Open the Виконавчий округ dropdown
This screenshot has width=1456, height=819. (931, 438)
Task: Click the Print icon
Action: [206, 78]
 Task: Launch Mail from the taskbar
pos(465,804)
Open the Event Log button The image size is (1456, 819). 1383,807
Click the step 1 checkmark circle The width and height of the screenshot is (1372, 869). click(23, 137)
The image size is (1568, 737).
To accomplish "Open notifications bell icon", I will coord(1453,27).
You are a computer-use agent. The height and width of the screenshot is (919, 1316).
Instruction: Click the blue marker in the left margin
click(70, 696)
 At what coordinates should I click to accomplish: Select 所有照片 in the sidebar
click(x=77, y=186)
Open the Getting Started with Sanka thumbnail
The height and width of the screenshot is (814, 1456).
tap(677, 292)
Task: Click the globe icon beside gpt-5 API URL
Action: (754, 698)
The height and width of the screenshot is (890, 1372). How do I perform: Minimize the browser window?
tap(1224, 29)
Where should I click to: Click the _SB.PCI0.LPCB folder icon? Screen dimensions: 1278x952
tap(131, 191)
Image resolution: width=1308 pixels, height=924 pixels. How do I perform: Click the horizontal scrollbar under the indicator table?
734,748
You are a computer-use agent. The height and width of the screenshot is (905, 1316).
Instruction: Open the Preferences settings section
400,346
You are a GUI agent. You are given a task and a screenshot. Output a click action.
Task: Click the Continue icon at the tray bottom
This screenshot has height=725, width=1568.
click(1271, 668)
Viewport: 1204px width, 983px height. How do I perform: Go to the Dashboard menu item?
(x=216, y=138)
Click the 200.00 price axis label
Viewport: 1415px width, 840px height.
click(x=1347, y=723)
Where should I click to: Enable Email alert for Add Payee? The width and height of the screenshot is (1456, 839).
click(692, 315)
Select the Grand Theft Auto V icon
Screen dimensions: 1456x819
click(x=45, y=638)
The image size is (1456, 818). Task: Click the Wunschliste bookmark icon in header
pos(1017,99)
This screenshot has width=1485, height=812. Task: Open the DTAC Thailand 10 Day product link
┄┄┄┄┄┄┄┄┄┄
### [WORK TO BE COMPLETED]
Report back every line of the entries in which "computer" occurs.

### [SOLUTION]
You are a computer-use agent. The height and width of the screenshot is (919, 1316).
You are a computer-use agent. The height and width of the screenshot is (905, 1316).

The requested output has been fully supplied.